** (out of four)
Around the holidays, you could go to church or you could go to “Black Nativity,” a 90-minute sermon posing as a movie.
There’s nothing wrong with a film advocating gratitude and forgiveness, of course. But written and directed by Kasi Lemmons (“Eve’s Bayou”) from a play by Langston Hughes, the earnest, repetitive “Black Nativity” ignores original drama for the sake of superficial inspiration. Like a made-for-TV holiday special, it’s a hug from a stranger instead of a memorable night with the family.
In Baltimore, a woman (Jennifer Hudson, because this is a musical) who has to work on Christmas and apparently has no friends sends her teenage son, Langston (Jacob Lattimore), to spend the holidays with grandparents (Forest Whitaker, Angela Bassett) he has never met. How and why she arranges this, rather than exploring alternatives to indirectly ending a decadeslong rift, I do not know. Soon Langston, named after Hughes, arrives in Harlem and has his bag stolen by some punk kid. Welcome to New York, buddy.
He also tries to return a man’s lost wallet and gets arrested anyway, one of the few times Lemmons depicts targeted points about modern race relations. Otherwise “Black Nativity” is a feel-good movie that rarely bothers to be much of one, including songs about God and dismissing doubts about faith by essentially saying, “Look around and you’ll change your mind.” This type of emotion is not improved by lines like Reverend Cobbs (Whitaker) answering his grandson’s question of “What kind of parents are you?” with, “We’re the brokenhearted kind.”
I know that musicals aren’t reality, but it’s still distracting when Hudson, whose vocal and physical performances don’t sync up, unleashes that amazing voice as a character who is sad and lonely and broke. Nasir “Nas” Jones adds little as a man on a bus who joins Langston in feeling like a motherless child, and the film’s biggest attempt at redemption mostly comes off as a massive coincidence.

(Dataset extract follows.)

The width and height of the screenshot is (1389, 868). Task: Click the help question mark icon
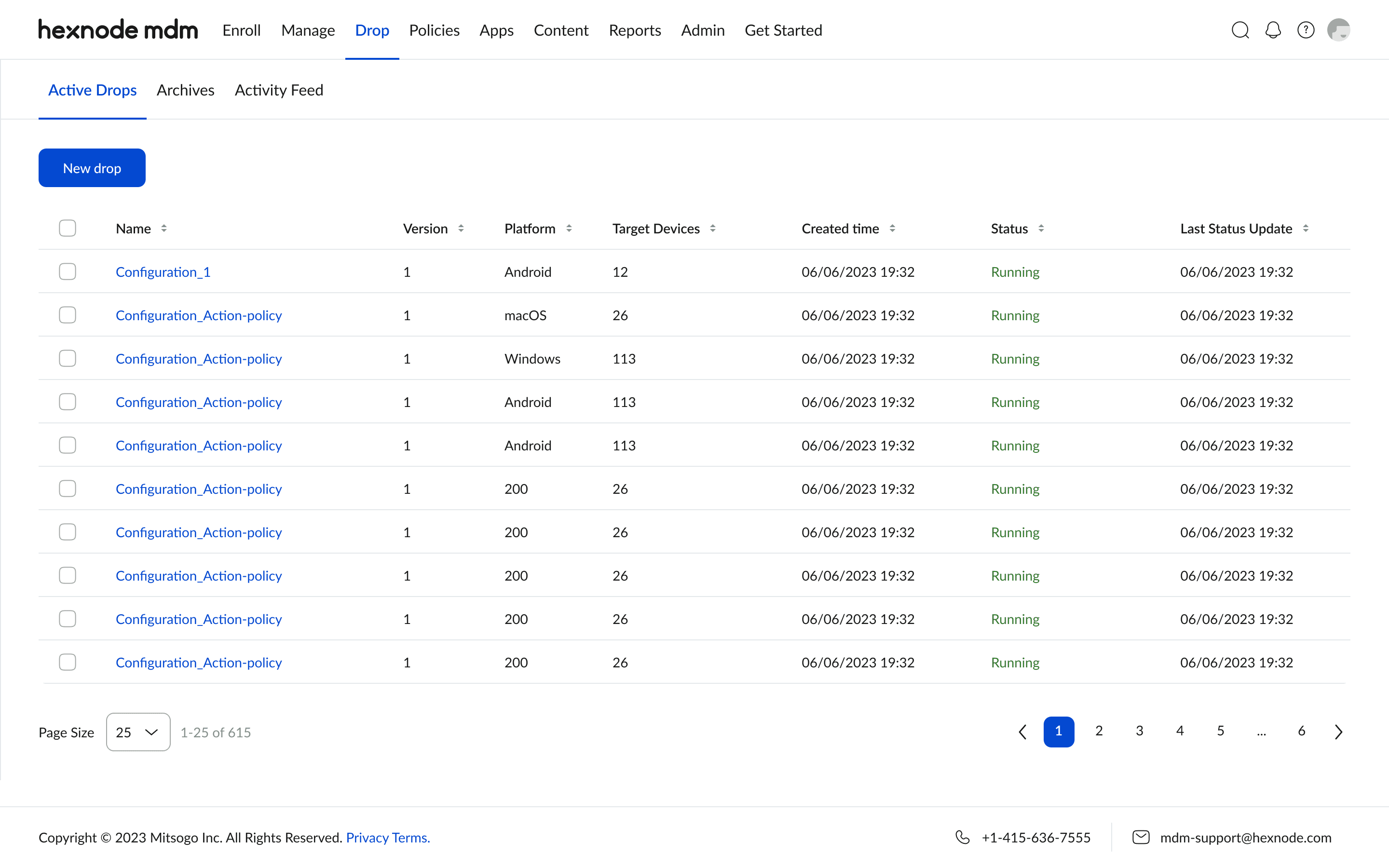pos(1306,30)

“This is my Christmas story,” says Langston in voiceover toward the beginning. His tale—a young man searching for security and guidance without much family to provide it—deserves to be told. Anyone can value the importance of thinking before making a potentially life-changing mistake, and in a few minutes “Black Nativity” (which also features Tyrese Gibson and Mary J. Blige) better honors black history than all of “Lee Daniels’ The Butler.” That’s not a tall bar to rise above.